Forse sì ma, secondo
l’associazione nazionale magistrati, non si può separare la magistratura
inquirente da quella giudicante, non si può pretendere che un giudice che
sbaglia ne risponda, non si può parlare di marcatura del cartellino.
Chiunque ne parla
viene tacciato di gettare discredito sulla magistratura.
A proposito di
discredito, mi viene in mente un episodio avvenuto più di vent’anni fa al
circolo Meridiana di Casinalbo.
Era ospite Indro
Montanelli, allora direttore di “Il Giornale nuovo”, insieme al collega Mario
Cervi.
A un certo punto
Montanelli, piuttosto critico nei riguardi della magistratura, venne accusato
dal presidente del tribunale di Modena, seduto fra il pubblico, di gettare
discredito sulla magistratura.
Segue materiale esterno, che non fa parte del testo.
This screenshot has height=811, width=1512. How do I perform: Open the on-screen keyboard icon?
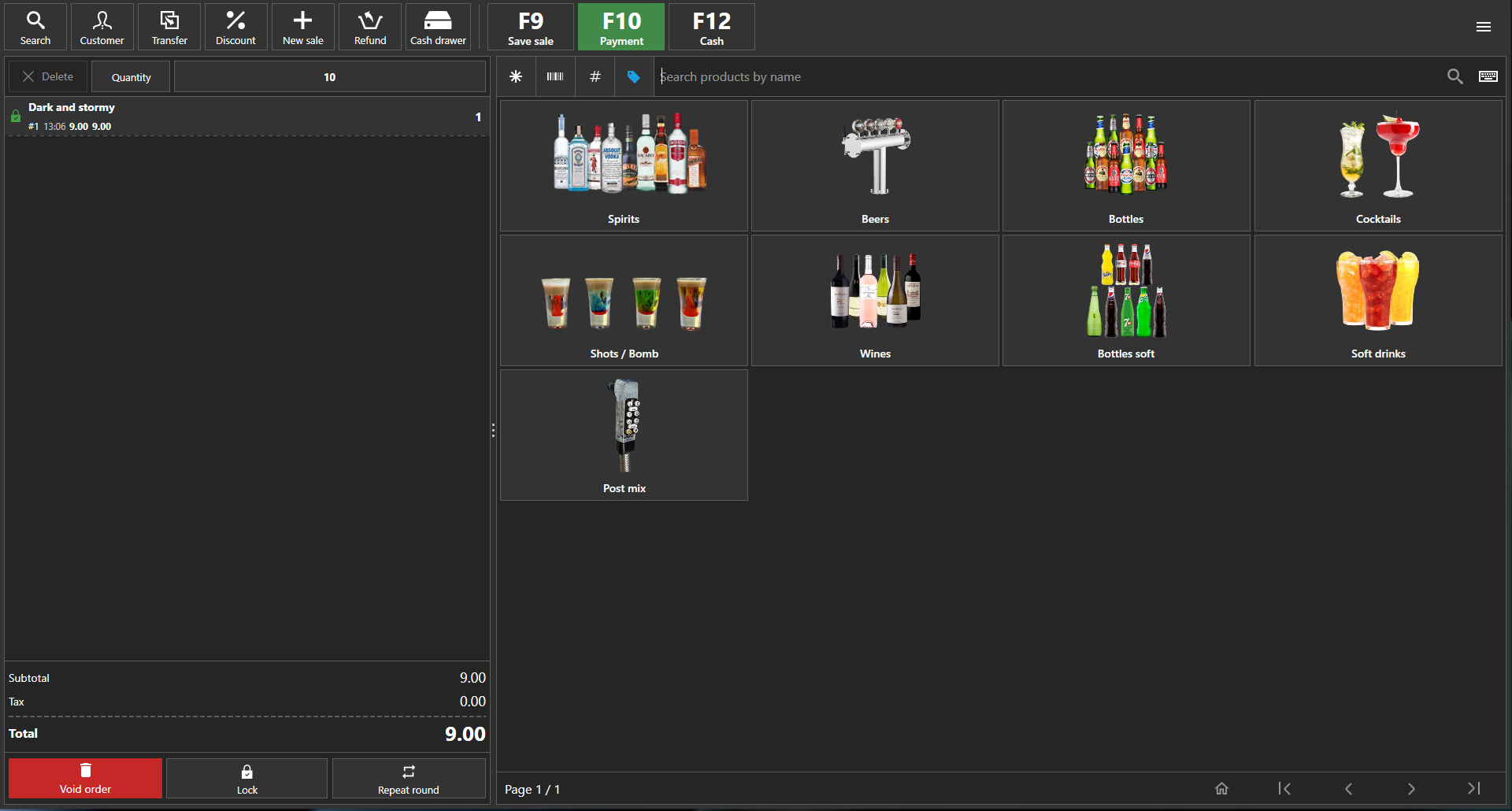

Montanelli non si scompose, e raccontò il
seguente episodio.
Un giudice italiano venne
sorpreso in una pubblica toilette mentre compiva atti innominabili su un
bambino. Venne denunciato e, dopo l’inchiesta che confermò i fatti, il CSM gli
inflisse una pena esemplare: lo spostò in una sede distante meno di cento
kilometri.
In questo modo
avrebbe potuto continuare a fare cose orribili, ma da un’altra parte.
Montanelli chiuse la
querelle con le seguenti parole:
“Egregio signore, con comportamenti simili, la magistratura riesce
brillantemente a screditarsi da sola”.